[Buddha-l] Monk/nun or lay person
curt
curt at cola.iges.org
Mon Mar 6 13:35:06 MST 2006
In addition to cenobitic monks and laypeople there are other categories
of "non-lay" seekers. Usually when people talk about Buddhist monastics
they are only referring to organized monks, as opposed to self-styled
yogins, ascetics, wanderers, hermits, etc who do not operate under
anyone's authority. To this day there are a wide variety of types of
non-lay religious in India - and this was obviously the case during the
time of the Buddha, because he is portrayed as going through a cenobitic
(organized community) phase, then a wandering (but not solitary) phase,
and finally a solitary (hermit) phase. The history of these kinds of
religious vocations was possibly thousands of years old already when the
Buddha came along.
This is important because in later "Mahayana" Buddhism these kinds of
"loose-cannon" gurus, yogins, hermits and masters play a major role.

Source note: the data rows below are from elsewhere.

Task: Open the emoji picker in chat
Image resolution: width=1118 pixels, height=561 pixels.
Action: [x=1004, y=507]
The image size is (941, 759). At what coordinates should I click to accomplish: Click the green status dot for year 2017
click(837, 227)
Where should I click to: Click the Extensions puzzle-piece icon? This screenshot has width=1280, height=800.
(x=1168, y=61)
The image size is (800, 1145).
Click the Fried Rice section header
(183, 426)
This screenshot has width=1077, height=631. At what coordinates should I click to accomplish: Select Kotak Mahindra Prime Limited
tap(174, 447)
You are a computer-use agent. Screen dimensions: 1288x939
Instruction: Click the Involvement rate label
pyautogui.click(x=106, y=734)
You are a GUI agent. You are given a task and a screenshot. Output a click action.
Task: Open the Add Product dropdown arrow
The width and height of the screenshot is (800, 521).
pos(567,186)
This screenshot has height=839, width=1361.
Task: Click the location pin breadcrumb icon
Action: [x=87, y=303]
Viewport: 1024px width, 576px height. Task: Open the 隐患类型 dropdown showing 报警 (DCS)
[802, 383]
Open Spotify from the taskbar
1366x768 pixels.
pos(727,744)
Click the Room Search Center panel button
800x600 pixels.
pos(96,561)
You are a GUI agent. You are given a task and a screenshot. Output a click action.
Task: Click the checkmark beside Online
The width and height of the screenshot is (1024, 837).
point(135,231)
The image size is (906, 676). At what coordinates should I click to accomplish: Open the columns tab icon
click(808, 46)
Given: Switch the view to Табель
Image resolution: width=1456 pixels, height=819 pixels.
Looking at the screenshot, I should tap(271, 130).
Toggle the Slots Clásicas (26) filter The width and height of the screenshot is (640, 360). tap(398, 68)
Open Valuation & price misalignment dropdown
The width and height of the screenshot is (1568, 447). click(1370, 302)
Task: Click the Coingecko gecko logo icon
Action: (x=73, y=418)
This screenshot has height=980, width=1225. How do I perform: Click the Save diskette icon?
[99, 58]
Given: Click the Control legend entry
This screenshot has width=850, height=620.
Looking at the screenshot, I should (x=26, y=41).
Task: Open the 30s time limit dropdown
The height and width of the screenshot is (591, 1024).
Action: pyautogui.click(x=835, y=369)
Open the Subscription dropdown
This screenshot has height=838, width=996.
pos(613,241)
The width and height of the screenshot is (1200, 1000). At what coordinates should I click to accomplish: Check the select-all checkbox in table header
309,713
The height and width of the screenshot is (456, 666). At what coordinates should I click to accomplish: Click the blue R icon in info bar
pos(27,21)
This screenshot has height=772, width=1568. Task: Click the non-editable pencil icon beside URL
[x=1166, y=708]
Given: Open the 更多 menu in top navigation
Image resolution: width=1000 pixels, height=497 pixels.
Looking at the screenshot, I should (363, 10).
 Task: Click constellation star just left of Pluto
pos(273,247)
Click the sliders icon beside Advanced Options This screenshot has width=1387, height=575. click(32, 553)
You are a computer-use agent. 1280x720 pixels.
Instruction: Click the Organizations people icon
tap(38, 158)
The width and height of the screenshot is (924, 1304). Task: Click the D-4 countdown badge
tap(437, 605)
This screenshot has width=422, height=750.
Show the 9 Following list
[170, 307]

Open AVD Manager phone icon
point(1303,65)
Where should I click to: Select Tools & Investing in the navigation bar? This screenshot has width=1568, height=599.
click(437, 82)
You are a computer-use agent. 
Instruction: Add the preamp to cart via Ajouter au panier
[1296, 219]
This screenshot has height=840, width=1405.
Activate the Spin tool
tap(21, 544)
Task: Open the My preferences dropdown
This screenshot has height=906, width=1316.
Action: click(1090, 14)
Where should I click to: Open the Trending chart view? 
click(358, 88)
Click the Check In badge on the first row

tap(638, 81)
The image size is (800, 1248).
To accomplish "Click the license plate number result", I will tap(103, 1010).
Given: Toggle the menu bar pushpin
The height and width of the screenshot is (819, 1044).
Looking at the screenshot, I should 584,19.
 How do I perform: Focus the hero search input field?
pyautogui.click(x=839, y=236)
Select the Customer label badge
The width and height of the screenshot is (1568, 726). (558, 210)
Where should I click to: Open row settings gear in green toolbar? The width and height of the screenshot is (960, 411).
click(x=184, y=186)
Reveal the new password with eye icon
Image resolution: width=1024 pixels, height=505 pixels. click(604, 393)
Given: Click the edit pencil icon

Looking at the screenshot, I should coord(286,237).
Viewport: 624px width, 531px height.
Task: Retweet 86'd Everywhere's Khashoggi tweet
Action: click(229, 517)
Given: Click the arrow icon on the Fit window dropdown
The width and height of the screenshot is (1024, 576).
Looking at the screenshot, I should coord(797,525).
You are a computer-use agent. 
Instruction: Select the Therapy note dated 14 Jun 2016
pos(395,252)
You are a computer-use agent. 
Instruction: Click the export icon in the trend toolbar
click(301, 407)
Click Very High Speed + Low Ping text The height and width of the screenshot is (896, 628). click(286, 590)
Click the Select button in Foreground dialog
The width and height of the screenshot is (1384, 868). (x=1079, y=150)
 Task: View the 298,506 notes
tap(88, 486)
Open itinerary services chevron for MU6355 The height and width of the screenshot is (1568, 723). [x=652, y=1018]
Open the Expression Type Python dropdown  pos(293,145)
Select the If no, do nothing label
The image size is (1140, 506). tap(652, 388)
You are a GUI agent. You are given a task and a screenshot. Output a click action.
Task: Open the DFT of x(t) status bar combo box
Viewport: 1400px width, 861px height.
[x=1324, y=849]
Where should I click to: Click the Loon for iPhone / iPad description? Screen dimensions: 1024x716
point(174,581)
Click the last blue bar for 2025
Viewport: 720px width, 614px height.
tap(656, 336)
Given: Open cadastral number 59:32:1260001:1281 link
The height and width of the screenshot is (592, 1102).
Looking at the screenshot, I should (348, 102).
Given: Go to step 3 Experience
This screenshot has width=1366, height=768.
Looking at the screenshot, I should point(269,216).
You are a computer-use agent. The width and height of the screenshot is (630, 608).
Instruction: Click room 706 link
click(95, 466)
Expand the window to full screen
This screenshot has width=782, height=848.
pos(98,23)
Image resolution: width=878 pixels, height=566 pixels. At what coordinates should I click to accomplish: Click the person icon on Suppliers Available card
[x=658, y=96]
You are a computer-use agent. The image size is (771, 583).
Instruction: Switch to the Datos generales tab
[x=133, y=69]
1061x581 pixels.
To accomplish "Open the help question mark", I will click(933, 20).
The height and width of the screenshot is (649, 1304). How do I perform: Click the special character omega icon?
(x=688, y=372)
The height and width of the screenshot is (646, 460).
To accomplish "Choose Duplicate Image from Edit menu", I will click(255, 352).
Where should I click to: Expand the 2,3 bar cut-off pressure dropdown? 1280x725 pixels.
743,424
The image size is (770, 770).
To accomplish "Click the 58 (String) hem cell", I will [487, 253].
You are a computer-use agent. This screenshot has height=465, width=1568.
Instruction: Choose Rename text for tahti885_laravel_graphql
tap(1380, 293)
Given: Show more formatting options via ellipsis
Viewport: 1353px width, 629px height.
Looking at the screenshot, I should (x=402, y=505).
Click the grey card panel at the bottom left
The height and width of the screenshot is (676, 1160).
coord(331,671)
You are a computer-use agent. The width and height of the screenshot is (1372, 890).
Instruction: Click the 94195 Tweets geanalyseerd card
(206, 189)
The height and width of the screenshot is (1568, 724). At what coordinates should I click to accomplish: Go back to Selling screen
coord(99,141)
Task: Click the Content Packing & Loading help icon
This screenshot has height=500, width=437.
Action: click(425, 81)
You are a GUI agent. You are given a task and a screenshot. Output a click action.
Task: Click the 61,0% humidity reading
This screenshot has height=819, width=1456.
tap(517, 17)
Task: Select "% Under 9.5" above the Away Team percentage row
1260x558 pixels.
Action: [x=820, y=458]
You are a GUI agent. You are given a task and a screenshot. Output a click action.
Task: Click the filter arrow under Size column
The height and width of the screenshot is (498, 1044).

Even if this was "new" to Buddhism (which I doubt), it only represents a
re-introduction of a practice that the Buddha himself made use of (even
if he perhaps didn't feel it appropriate for his students). I think it
is more likely (although admittedly hard to prove) that this was always
part of the mix in Buddhism. As I said before we know that such
"independent religious vocations" were already a part of Indian
spirituality and that the Buddha himself took such a path as a major
part of his training. And we also know that at some point we once again
find "Buddhists" who have left home, but who are not "part of a Sangha"
per se. It is possible that for some period this practice was not
"allowed" or something like that - but how did that work? Its more
likely, in my opinion, that the cenobitic monks created a body of
writing that self-servingly made it look like it was just them and the
lay folks.
Executive summary: the "monk-lay" paradigm is a false dichotomy
perpetrated by the organized monks in order to undercut any potential
religious authority figures that they can't control. It is based on the
underlying false assumption that all non-lay seekers are part of the
organized monastic "orders" as well as the unproved and unstated
assumption that Buddhists explicitly rejected the non-organized non-lay
paths that that Buddha himself pursued during his training. A prime
example of the type of "yogin" I am talking about are the founders of
the Kagyu lineage in Tibet, who didn't establish a cenobitic monastic
order until Gampo - prior to that they were just crazy people wandering
around from place to place. The only evidence that this was a "later"
"mahayana" "innovation" is the apparent absence of it during a period
that is not exactly well-documented anywho (ie, we don't know the
Buddha's own dates to within 200 years).